Jean-Claude Buhrer in Bern reports on Swiss banks’ efforts to keep a distance from Mobutu and rumours of his hoarded millions
AFTER getting its fingers burnt by the Ferdinand Marcos affair and, even more, by the present controversy about what happened to assets deposited in Swiss banks by the victims of Nazism, the Bern government is keen to avoid further unpleasant surprises that may arise from the actual or imagined fortune that is rumoured to have been stashed away in Switzerland by President Mobutu Sese Seko of Zaire.
The Swiss Bankers’ Association (SBA), concerned as it is about the degree to which Switzerland’s image as a financial centre has been tarnished, is also watching developments closely. It is prepared to co- operate with the authorities in the event of Mobutu’s assets being frozen.
As Mobutu’s grip on power weakens, there is intense speculation about the size of the Zairean president’s personal fortune. Estimates range from $100-million to more than $15-billion.
Opinions also vary as to just how much of his fortune Mobutu has deposited in Switzerland. The foreign ministry jurist in charge of the case says some people claim Mobutu still has a great deal of money in Switzerland, while others say almost none of it is left.
An SBA spokesman is even more cautious: “We know nothing about the size of the funds concerned. Indeed we have no indication that there are any at all. We recognise that any well-run financial centre is exposed to this kind of risk.
“But it should be remembered that there were similar rumours going round when the communist regime in Romania fell, and that in the end it turned out Ceausescu had no account with any Swiss bank.”
The most visible aspect of Mobutu’s fortune in Switzerland is his luxury 30-room residence in Savigny, above Lausanne, which is thought to be worth $5,5-million. The mansion was built in the Seventies, at a time when Zaire’s strong man was made to feel welcome in Bern. According to the local press, Mobutu pays annual rates of $7000 on this house alone.
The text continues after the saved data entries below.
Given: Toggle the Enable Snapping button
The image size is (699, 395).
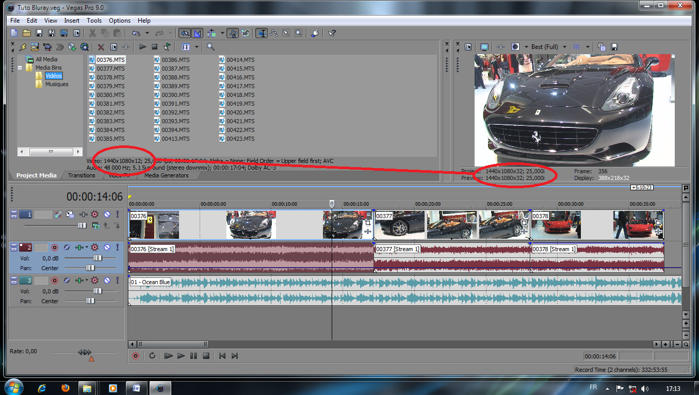Looking at the screenshot, I should click(185, 33).
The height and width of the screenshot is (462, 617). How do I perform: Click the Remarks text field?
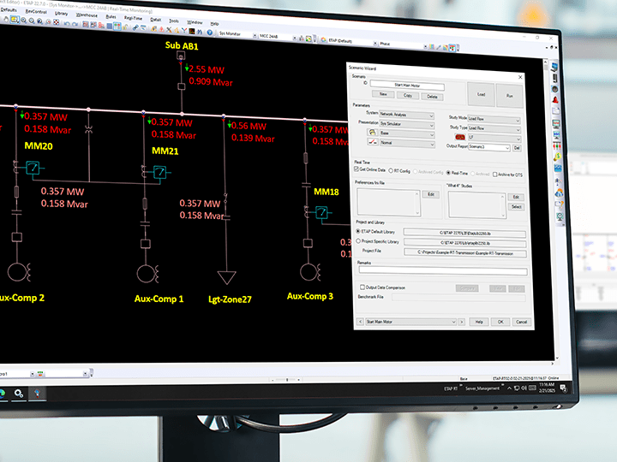[440, 272]
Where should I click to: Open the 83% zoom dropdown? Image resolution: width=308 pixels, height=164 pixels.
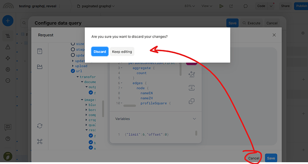point(190,6)

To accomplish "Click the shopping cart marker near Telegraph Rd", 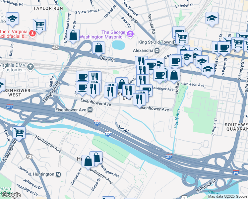I will 19,134.
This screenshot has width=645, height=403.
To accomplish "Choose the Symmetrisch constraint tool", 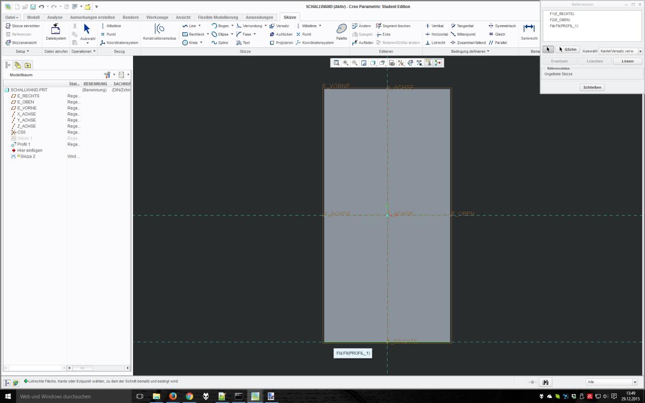I will pos(502,26).
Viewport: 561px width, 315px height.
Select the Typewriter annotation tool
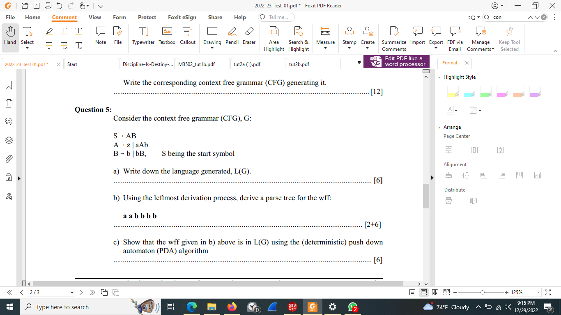click(143, 36)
Until about 1990, he regularly came to relax at his Savigny residence accompanied by a large retinue. But from then on the worsening situation in Zaire prompted the Swiss authorities to keep their distance from a man they no longer regarded as a welcome guest, and he was granted only the occasional visa.
In August 1996, Bern gave “purely medical” reasons as justification for allowing Mobutu into the country, thus enabling him to have a prostate cancer operation at a Lausanne hospital.
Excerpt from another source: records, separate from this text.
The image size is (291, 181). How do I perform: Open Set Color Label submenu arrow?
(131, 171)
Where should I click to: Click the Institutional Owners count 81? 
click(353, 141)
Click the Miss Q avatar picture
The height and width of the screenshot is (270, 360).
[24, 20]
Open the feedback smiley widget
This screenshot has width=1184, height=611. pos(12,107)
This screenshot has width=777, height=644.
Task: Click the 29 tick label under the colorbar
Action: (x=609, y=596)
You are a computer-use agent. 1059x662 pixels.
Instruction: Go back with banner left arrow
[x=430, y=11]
The government also took advantage of that occasion to ensure that the debts of about $1,75-million run up by Zairean diplomatic staff in Switzerland, as well as at the United Nations in Geneva, since 1990 would be reimbursed with greater alacrity.
After being criticised for allowing the Zairean president to spend a long convalesence period on the banks of Lake Lman, the Swiss government refused to allow him back into the country once he had left for the C’te-d’Azur on November 4, 1996.
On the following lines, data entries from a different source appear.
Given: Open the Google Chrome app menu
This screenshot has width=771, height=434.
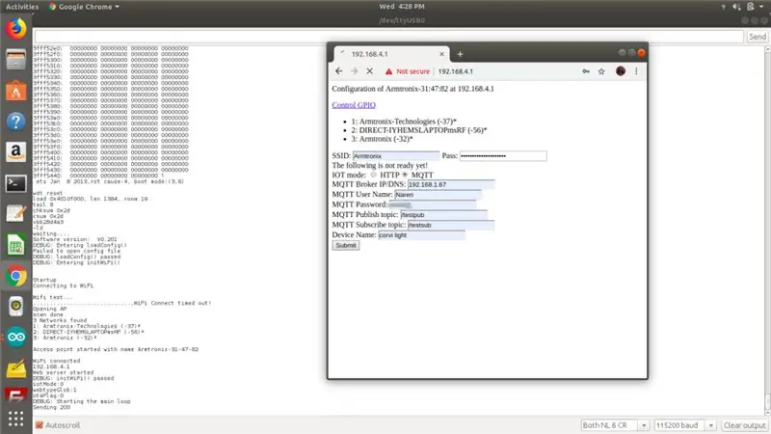Looking at the screenshot, I should (x=84, y=7).
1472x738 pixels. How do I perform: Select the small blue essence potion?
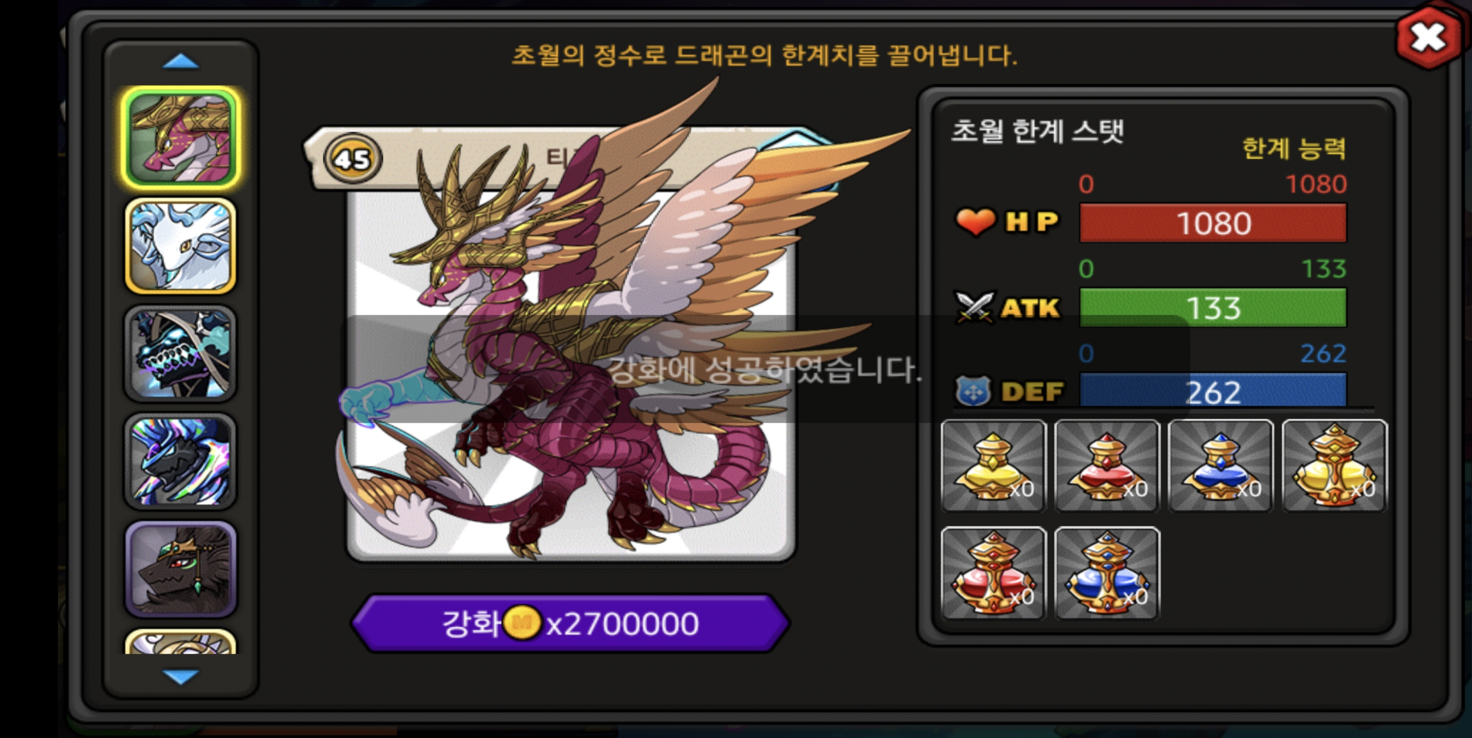pyautogui.click(x=1221, y=466)
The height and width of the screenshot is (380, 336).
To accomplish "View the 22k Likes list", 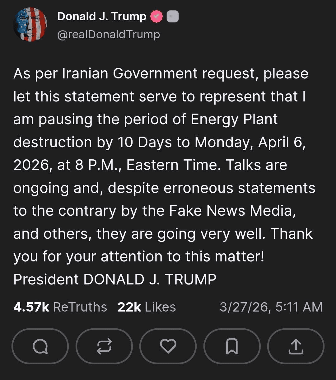I will (147, 307).
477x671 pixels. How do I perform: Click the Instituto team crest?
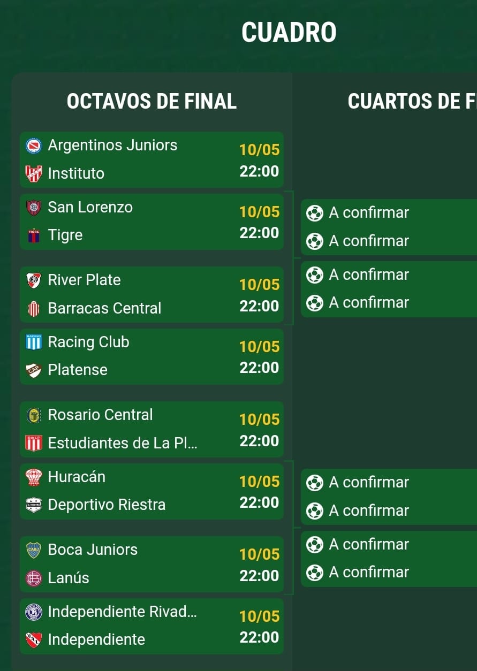(34, 173)
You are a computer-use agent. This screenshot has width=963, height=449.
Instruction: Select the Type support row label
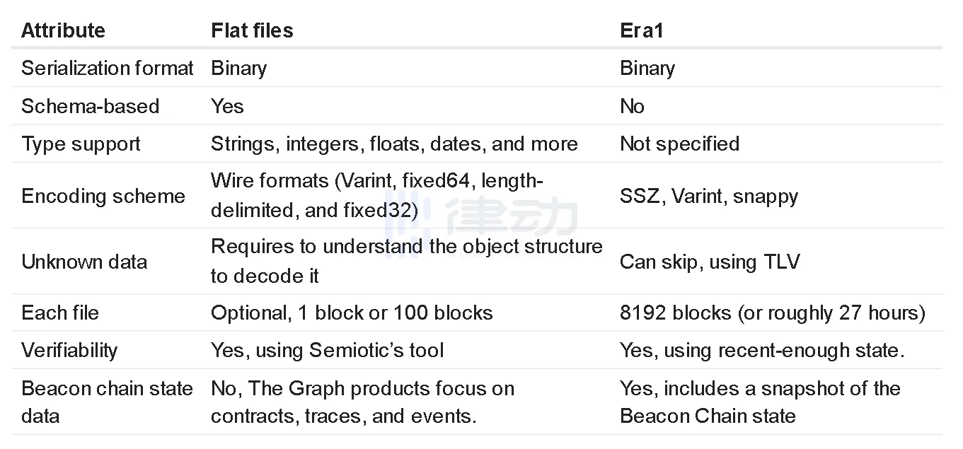(x=81, y=144)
With events in Zaire taking an ever more dramatic turn, the Swiss government has been coming under mounting pressure to freeze Mobutu’s assets.
A Socialist deputy for Basle has urged the Federal Council to “safeguard the rights of the Zairean people, who have been despoiled for years”, while a Genevan deputy has called for “the immediate freezing of the bank accounts of political figures suspected of having grown rich at the expense of their peoples”.
The Swiss government set a precedent on March 24 1986 when it ordered, on preventive grounds, the freezing of the Marcos’s assets shortly after the Filipino dictator had been toppled. Since then, the Manila government has been embroiled in an endless court battle with Marcos’s heirs in a attempt to lay its hands on the $350- million discovered in various accounts Marcos had opened in Swiss banks.
So as to prevent a repetition of the Marcos affair, the supervisory body, the Federal Bank Commission, made it compulsory for Swiss banks to identify their clients, and urged them to act with great caution when dealing with foreign politicians, and above all heads of state.
In the meantime, stiffer legislation was also introduced to prevent money laundering. And an agreement now requires banks to act “with all due diligence”.
Government sources argue that Switzerland is now better equipped to deal with this kind of situation than it was at the time of Marcos’s fall.
According to a foreign ministry spokesman, the Swiss government can decide to freeze Mobutu’s fortune immediately by virtue of the powers it enjoys under the federal constitution.